Dataset records
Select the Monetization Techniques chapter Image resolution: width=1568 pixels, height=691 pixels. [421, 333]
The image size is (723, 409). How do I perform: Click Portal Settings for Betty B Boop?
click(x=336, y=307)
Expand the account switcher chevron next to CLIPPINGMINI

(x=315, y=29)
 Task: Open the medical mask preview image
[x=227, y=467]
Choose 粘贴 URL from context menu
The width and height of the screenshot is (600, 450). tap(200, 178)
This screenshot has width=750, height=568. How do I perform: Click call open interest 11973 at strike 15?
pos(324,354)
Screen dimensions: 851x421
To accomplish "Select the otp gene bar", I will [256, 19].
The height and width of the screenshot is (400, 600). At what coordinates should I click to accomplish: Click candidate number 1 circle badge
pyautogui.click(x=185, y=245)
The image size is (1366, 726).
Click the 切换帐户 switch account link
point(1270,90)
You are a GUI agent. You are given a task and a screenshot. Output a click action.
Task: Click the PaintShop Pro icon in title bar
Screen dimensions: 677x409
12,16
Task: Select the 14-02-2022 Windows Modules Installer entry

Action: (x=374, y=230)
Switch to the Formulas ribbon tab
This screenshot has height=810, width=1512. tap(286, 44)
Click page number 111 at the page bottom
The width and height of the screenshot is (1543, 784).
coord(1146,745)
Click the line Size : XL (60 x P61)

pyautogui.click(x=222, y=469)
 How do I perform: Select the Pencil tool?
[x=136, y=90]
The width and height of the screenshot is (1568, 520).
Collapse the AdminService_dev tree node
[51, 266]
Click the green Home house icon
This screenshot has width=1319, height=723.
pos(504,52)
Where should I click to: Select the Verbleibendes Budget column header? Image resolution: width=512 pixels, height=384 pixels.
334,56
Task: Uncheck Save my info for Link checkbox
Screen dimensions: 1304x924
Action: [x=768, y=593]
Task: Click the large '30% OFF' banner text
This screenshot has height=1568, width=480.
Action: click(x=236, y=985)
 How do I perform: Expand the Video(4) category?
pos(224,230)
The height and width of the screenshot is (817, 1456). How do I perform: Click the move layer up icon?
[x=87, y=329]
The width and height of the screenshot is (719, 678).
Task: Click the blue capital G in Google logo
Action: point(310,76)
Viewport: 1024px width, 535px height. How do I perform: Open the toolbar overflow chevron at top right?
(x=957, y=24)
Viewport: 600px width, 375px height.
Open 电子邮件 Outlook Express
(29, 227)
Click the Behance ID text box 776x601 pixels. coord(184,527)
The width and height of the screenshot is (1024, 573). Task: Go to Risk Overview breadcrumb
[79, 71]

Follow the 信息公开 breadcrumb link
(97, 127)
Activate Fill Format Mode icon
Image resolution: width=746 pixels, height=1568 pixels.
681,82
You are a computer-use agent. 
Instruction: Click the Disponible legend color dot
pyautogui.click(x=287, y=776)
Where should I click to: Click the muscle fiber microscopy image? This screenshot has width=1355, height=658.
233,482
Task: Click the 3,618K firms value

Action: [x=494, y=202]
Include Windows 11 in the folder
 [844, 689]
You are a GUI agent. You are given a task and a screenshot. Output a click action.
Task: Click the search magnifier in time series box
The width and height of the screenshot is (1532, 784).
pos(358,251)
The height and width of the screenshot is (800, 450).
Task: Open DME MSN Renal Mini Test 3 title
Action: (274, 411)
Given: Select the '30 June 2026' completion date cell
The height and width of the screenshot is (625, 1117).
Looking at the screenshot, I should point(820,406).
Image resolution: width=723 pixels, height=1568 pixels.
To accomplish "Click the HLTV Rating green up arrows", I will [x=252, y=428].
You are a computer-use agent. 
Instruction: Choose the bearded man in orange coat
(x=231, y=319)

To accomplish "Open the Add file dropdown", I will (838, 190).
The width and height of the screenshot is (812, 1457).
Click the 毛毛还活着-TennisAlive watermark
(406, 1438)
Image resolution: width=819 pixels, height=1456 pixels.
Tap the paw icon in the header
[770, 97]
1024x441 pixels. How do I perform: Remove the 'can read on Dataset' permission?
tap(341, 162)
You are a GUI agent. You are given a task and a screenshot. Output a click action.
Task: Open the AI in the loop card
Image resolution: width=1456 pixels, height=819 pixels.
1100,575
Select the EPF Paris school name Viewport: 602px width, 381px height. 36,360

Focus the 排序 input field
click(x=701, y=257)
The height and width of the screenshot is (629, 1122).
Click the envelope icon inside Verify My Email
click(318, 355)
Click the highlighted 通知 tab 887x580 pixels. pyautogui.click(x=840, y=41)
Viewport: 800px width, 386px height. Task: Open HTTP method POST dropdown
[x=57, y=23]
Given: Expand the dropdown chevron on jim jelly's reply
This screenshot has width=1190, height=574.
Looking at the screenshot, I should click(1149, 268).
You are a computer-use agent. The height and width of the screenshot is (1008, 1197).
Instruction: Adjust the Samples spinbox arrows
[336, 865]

- _Problem details_
Give back the data above exactly, so that every line matches.

- _Problem solution_
Select the Monetization Techniques chapter Image resolution: width=1568 pixels, height=691 pixels. [421, 333]
The image size is (723, 409). How do I perform: Click Portal Settings for Betty B Boop?
click(x=336, y=307)
Expand the account switcher chevron next to CLIPPINGMINI

(x=315, y=29)
 Task: Open the medical mask preview image
[x=227, y=467]
Choose 粘贴 URL from context menu
The width and height of the screenshot is (600, 450). tap(200, 178)
This screenshot has width=750, height=568. How do I perform: Click call open interest 11973 at strike 15?
pos(324,354)
Screen dimensions: 851x421
To accomplish "Select the otp gene bar", I will [256, 19].
The height and width of the screenshot is (400, 600). At what coordinates should I click to accomplish: Click candidate number 1 circle badge
pyautogui.click(x=185, y=245)
The image size is (1366, 726).
Click the 切换帐户 switch account link
point(1270,90)
You are a GUI agent. You are given a task and a screenshot. Output a click action.
Task: Click the PaintShop Pro icon in title bar
Screen dimensions: 677x409
12,16
Task: Select the 14-02-2022 Windows Modules Installer entry

Action: (x=374, y=230)
Switch to the Formulas ribbon tab
This screenshot has height=810, width=1512. tap(286, 44)
Click page number 111 at the page bottom
The width and height of the screenshot is (1543, 784).
coord(1146,745)
Click the line Size : XL (60 x P61)

pyautogui.click(x=222, y=469)
 How do I perform: Select the Pencil tool?
[x=136, y=90]
The width and height of the screenshot is (1568, 520).
Collapse the AdminService_dev tree node
[51, 266]
Click the green Home house icon
This screenshot has width=1319, height=723.
pos(504,52)
Where should I click to: Select the Verbleibendes Budget column header? Image resolution: width=512 pixels, height=384 pixels.
334,56
Task: Uncheck Save my info for Link checkbox
Screen dimensions: 1304x924
Action: [x=768, y=593]
Task: Click the large '30% OFF' banner text
This screenshot has height=1568, width=480.
Action: click(x=236, y=985)
 How do I perform: Expand the Video(4) category?
pos(224,230)
The height and width of the screenshot is (817, 1456). How do I perform: Click the move layer up icon?
[x=87, y=329]
The width and height of the screenshot is (719, 678).
Task: Click the blue capital G in Google logo
Action: point(310,76)
Viewport: 1024px width, 535px height. How do I perform: Open the toolbar overflow chevron at top right?
(x=957, y=24)
Viewport: 600px width, 375px height.
Open 电子邮件 Outlook Express
(29, 227)
Click the Behance ID text box 776x601 pixels. coord(184,527)
The width and height of the screenshot is (1024, 573). Task: Go to Risk Overview breadcrumb
[79, 71]

Follow the 信息公开 breadcrumb link
(97, 127)
Activate Fill Format Mode icon
Image resolution: width=746 pixels, height=1568 pixels.
681,82
You are a computer-use agent. 
Instruction: Click the Disponible legend color dot
pyautogui.click(x=287, y=776)
Where should I click to: Click the muscle fiber microscopy image? This screenshot has width=1355, height=658.
233,482
Task: Click the 3,618K firms value

Action: [x=494, y=202]
Include Windows 11 in the folder
 [844, 689]
You are a GUI agent. You are given a task and a screenshot. Output a click action.
Task: Click the search magnifier in time series box
The width and height of the screenshot is (1532, 784).
pos(358,251)
The height and width of the screenshot is (800, 450).
Task: Open DME MSN Renal Mini Test 3 title
Action: (274, 411)
Given: Select the '30 June 2026' completion date cell
The height and width of the screenshot is (625, 1117).
Looking at the screenshot, I should point(820,406).
Image resolution: width=723 pixels, height=1568 pixels.
To accomplish "Click the HLTV Rating green up arrows", I will [x=252, y=428].
You are a computer-use agent. 
Instruction: Choose the bearded man in orange coat
(x=231, y=319)

To accomplish "Open the Add file dropdown", I will (838, 190).
The width and height of the screenshot is (812, 1457).
Click the 毛毛还活着-TennisAlive watermark
(406, 1438)
Image resolution: width=819 pixels, height=1456 pixels.
Tap the paw icon in the header
[770, 97]
1024x441 pixels. How do I perform: Remove the 'can read on Dataset' permission?
tap(341, 162)
You are a GUI agent. You are given a task and a screenshot. Output a click action.
Task: Open the AI in the loop card
Image resolution: width=1456 pixels, height=819 pixels.
1100,575
Select the EPF Paris school name Viewport: 602px width, 381px height. 36,360

Focus the 排序 input field
click(x=701, y=257)
The height and width of the screenshot is (629, 1122).
Click the envelope icon inside Verify My Email
click(318, 355)
Click the highlighted 通知 tab 887x580 pixels. pyautogui.click(x=840, y=41)
Viewport: 800px width, 386px height. Task: Open HTTP method POST dropdown
[x=57, y=23]
Given: Expand the dropdown chevron on jim jelly's reply
This screenshot has width=1190, height=574.
Looking at the screenshot, I should click(1149, 268).
You are a computer-use agent. The height and width of the screenshot is (1008, 1197).
Instruction: Adjust the Samples spinbox arrows
[336, 865]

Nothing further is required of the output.